One illuminating recent example is adaptive driving beam (ADB) headlamps. ADB headlamps eliminate the high- and low-beam distinction by using a lamp array containing dozens of individual LED bulbs that switch on and off depending on the driving conditions. The LED bulbs are computer-controlled to provide maximum visibility while minimizing glare to oncoming vehicles, vehicles that are detected by onboard sensors. Drivers at night can then better avoid pedestrians, animals, or other hazards that may appear on roadways—enjoying the safety benefits of high-beam illumination without temporarily blinding oncoming drivers. This technology was widely adopted in Europe and Japan during the previous decade.

Enter FMVSS No. 108. The most significant headlamp technical standards incorporated in FMVSS No. 108 were published by the Society of Automobile Engineers (now SAE International) in the 1960s. These standards presume discrete high- and low-beam headlamps. Regardless of whether or not the switch is manual or automatic, federal regulation requires that the headlamps in your car must be capable of binary switching between higher and lower illumination settings.

In 2013, Toyota petitioned NHTSA to amend FMVSS No. 108 to permit ADB headlamps. SAE International and automakers argued that provisions related to semiautomatic beam-switching systems could allow ADB headlamps to be sold in the U.S., but NHTSA disagreed. As a result of this regulatory resistance, SAE International published a new ADB headlamp standard in 2016, Recommended Practice J3069, to provide NHTSA with the necessary material to amend FMVSS No. 108 and legalize ADB headlamps. 

In 2018, NHTSA finally granted Toyota’s 2013 petition and published a notice of proposed rulemaking to amend FMVSS No. 108 to incorporate SAE International’s ADB headlamp standard. The final rule has still not been published, although NHTSA currently estimates publication in October 2020. Total elapsed time from Toyota’s initial request and NHTSA’s implementation is seven years and counting.
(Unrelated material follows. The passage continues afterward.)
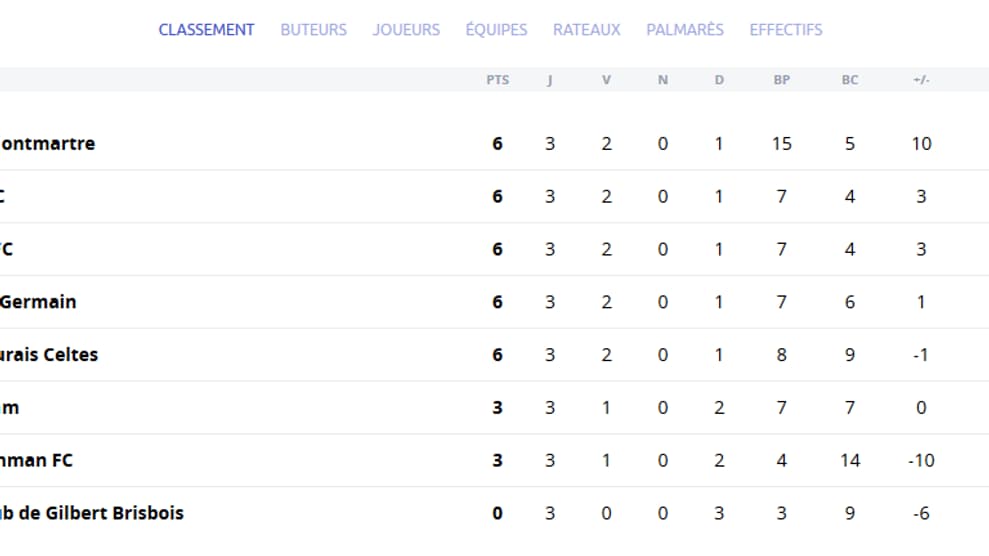
Task: Click the BP column header
Action: [781, 80]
This experience with ADB headlamps suggests NHTSA will have a difficult time modernizing its FMVSS regime to permit advanced automated driving. Technical standards and standardized test procedures related to self-driving technologies remain under development. NHTSA itself has estimated that up to 45 percent of its FMVSS may present obstacles for developers seeking to self-certify their automated driving systems. If left unchanged, U.S. auto safety regulation may significantly delay the wide deployment of what are expected to be far safer automated vehicles.

Congressional reform is likely needed. One way to better ensure that FMVSS reflect modern technologies, technical standards, and test procedures has already been suggested by Congress in a non-automotive setting. 
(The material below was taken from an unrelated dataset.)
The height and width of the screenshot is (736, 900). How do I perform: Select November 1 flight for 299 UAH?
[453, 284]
In regulating all-terrain vehicles (ATVs), Congress requires the Consumer Product Safety Commission (CPSC) to use an ATV standard developed by the American National Standards Institute (ANSI) and requires ANSI, or a successor organization, to notify the CPSC when it is considering a revision of the standard. When ANSI or its successor notifies the CPSC of a revision to ATV safety standard ANSI/SVIA–1–2007, the CPSC has 120 days to either initiate a rulemaking proceeding “to include any such revision that the Commission determines is reasonably related to the safe performance of all-terrain vehicles” or “notify [ANSI] of any provision it has determined not to be so related.”
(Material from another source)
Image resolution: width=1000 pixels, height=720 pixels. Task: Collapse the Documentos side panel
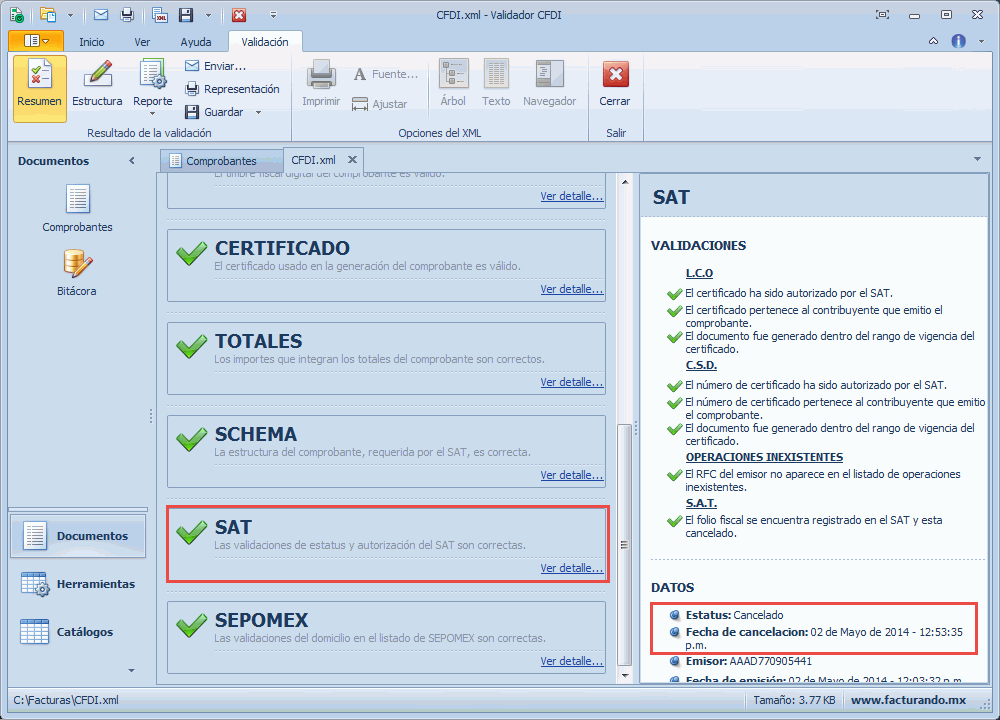132,161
Congress could amend Chapter 301 of Title 49 of the U.S. Code to include a similar update trigger mechanism for NHTSA’s FMVSS. It wouldn’t force NHTSA to adopt new or revised technical standards in regulation, but it would force a decision on whether to adopt or not—and if not, explain why not.

In addition to allowing superior, safer technologies to come to market more rapidly, refocusing NHTSA on keeping its auto safety regulations reflective of reality could reduce its discretion to initiate extraneous rulemaking projects and provide greater transparency to the motor vehicle safety regulatory process. It wouldn’t be a silver bullet and there remain unanswered questions related to the resource needs of NHTSA to carry out this reformed process, but it could reduce the increasing divide between developers and regulators while promoting innovation and the resulting benefits to society.